Francesca Bria: Es war ein sehr interessanter Prozess der Zusammenarbeit. Wir haben viele verschiedene Vorschläge von unterschiedlichen Ländern und Perspektiven analysiert, Kollaborationen zwischen Künstlern und Künstlerinnen, der Industrie, Gesellschaften und Städten, und Projekte, die unterschiedliche Umwelt-, Gender-, Nachhaltigkeits- und Wirtschaftsaspekte mit sich bringen. Wir Jurymitglieder repräsentieren alle unterschiedliche Felder: Ich repräsentiere eine Stadt-, aber auch eine Regierungsperspektive. Es gibt Juroren und Jurorinnen von Seiten der Schwerindustrie, aber auch aus der Industrie in den Bereichen Prototyping, Ingenieurwesen, oder Industriedesign. Es gibt auch eine starke künstlerische Dimension und es ist sehr interessant zu sehen, wie wir Dinge diskutieren und wo wir gemeinsame Standpunkte finden. Wir haben alle ein unterschiedliches Verständnis des Werts der Projekte. Ich denke, es war bis jetzt sehr intensiv, aber auch sehr bereichernd. Die Diskussionen und auch das Finden einer gemeinsamen Meinung waren bis jetzt großartig.
Seiichi Saito: Für mich ist es das erste Mal als ein Juror für den STARTS Prize. In den Diskussionen müssen wir den Prozessen wirklich auf den Grund gehen. Es geht nicht nur um das Resultat. Wenn ich mir die Projekte ansehe, die wir jetzt für die letzte Jury-Runde ausgewählt haben, denke ich, dass wir wegweisend für die Industrie sein können. Wie auch Francesca schon gesagt hat, haben wir alle einen unterschiedlichen Hintergrund, also beurteilen wir die Arbeiten aus einer anderen Perspektive. Für mich ist der Beurteilungsprozess auch ein großes Lernerlebnis.
Francesca Bria. Credit: Florian Voggeneder
Mittlerweile habt ihr schon jede Menge Projekte begutachtet. Könnt ihr Trends identifizieren?

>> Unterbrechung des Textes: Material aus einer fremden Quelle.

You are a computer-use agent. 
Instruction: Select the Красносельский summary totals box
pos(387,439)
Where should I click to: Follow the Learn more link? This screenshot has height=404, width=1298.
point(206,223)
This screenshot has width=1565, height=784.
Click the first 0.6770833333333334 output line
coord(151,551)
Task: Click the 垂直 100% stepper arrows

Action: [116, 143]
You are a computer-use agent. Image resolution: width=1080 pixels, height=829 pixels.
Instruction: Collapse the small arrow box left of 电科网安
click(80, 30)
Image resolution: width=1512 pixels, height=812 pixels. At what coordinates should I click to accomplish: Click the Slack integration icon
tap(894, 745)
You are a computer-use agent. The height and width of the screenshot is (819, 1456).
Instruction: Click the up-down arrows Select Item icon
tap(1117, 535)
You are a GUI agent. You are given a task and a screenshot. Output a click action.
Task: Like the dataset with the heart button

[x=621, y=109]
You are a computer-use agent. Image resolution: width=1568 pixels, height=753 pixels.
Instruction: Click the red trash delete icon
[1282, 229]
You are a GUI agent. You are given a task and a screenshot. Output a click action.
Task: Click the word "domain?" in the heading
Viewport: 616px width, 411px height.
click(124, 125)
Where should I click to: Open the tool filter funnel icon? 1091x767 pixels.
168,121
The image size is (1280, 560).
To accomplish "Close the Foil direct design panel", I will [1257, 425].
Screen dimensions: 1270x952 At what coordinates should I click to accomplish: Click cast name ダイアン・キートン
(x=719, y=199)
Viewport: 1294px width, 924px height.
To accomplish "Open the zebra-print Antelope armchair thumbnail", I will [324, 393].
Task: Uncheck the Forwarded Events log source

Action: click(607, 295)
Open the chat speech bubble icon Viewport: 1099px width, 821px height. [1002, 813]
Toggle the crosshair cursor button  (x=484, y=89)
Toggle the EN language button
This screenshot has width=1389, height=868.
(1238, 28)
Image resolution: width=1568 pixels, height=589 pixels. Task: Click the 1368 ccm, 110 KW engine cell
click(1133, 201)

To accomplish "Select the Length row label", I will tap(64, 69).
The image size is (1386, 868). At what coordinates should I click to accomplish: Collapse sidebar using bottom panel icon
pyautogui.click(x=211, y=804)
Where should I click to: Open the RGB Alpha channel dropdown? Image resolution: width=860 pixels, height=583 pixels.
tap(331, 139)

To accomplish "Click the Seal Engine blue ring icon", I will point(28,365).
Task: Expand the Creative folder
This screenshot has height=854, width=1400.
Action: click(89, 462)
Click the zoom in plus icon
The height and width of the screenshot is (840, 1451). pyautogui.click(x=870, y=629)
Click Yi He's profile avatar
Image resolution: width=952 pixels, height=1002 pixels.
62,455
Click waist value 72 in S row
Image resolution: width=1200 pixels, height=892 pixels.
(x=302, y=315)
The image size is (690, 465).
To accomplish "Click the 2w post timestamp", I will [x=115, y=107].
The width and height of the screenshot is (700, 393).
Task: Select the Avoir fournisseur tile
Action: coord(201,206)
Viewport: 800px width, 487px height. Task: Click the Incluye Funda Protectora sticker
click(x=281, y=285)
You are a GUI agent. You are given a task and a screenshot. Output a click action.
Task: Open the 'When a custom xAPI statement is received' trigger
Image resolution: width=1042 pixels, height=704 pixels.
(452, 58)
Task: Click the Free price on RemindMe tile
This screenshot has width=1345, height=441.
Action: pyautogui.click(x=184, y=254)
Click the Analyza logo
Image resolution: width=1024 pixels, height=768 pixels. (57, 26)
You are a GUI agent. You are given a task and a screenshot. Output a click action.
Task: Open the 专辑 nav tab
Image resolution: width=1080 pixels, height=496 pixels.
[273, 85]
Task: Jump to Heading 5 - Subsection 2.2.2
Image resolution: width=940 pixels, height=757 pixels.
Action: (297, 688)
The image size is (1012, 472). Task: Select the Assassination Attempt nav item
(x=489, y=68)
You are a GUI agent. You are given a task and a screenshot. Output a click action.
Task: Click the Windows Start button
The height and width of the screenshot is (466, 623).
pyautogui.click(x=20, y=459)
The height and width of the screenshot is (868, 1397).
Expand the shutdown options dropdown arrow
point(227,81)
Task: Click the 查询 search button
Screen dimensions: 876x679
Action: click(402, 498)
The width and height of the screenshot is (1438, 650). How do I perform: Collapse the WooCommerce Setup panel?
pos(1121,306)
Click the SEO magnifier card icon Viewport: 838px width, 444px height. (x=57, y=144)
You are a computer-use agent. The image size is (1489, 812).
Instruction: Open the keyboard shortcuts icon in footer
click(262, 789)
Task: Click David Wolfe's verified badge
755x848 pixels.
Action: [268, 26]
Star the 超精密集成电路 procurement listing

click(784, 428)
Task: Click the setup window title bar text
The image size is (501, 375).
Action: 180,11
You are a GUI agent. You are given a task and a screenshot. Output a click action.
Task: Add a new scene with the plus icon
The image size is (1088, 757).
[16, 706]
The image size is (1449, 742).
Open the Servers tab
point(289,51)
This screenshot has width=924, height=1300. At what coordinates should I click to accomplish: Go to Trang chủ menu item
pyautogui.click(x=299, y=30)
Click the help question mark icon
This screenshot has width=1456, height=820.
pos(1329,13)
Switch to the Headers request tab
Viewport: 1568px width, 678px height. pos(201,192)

Francesca Bria: Ich denke, obwohl wir viele emporstrebende Technologien wie Künstliche Intelligenz (KI), Big Data, zukünftige Techniken der industriellen Herstellung oder Virtual Reality sehen, ist es am wichtigsten, darüber nachzudenken, welche Richtung wir mit diesen technologischen Änderungen einschlagen wollen. Die Verbindung zwischen Industrie, Wissenschaft und der Kunst ist wirklich wichtig, weil wir keine technologische Richtung formen können, wenn wir nicht interdisziplinär arbeiten.
Davon abgesehen erkennen wir einen großen Trend rund um das Thema Nachhaltigkeit, wie wir über das Leben nachdenken, wie wir Bio-Design verwenden, und vor allem auch wie man einige der Trends der Massenindustrie und –Produktion kritisch hinterfragen kann. Es ist eine neue Art, den Produktionszyklus und die Lieferkette zu betrachten. Wir sehen Trends rund um Überwachung, eine neue Dimension der Privatsphäre und der Datenökonomie. Künstler und Künstlerinnen denken darüber nach, wie wir Menschen schützen können, aber auch wie wir Werkzeuge zur Verfügung stellen können, die uns helfen, eine faire Wirtschaft zu verstehen, in der Bürger und Bürgerinnen mehr Kontrolle über ihre Daten haben und die weiteren Auswirkungen von Technologie in der Gesellschaft besser verstehen. Wir sehen auch Trends rund um die Verwendung von Materialien, neue Bauweise, flexible Baumethoden, schnelleres Erstellen von Prototypen oder neuartige Weisen des 3D-Drucks. Natürlich ist auch die Debatte rund um Künstliche Intelligenz, Mensch-Maschinen-Interaktion, und die Frage wie wir KI interpretieren können ein Thema. Künstler und Künstlerinnen denken KI nicht nur als die neue Hegemonie, eine Sichtweise, die sehr dem Bereich entspricht, aus dem ich komme, eine Technologie-, Industrie- oder Regierungsperspektive, sondern auch als Öffner für einen neuen Raum des Dialogs zwischen Menschen. Wie kann KI uns helfen, Dinge auf eine neue Weise zu interpretieren?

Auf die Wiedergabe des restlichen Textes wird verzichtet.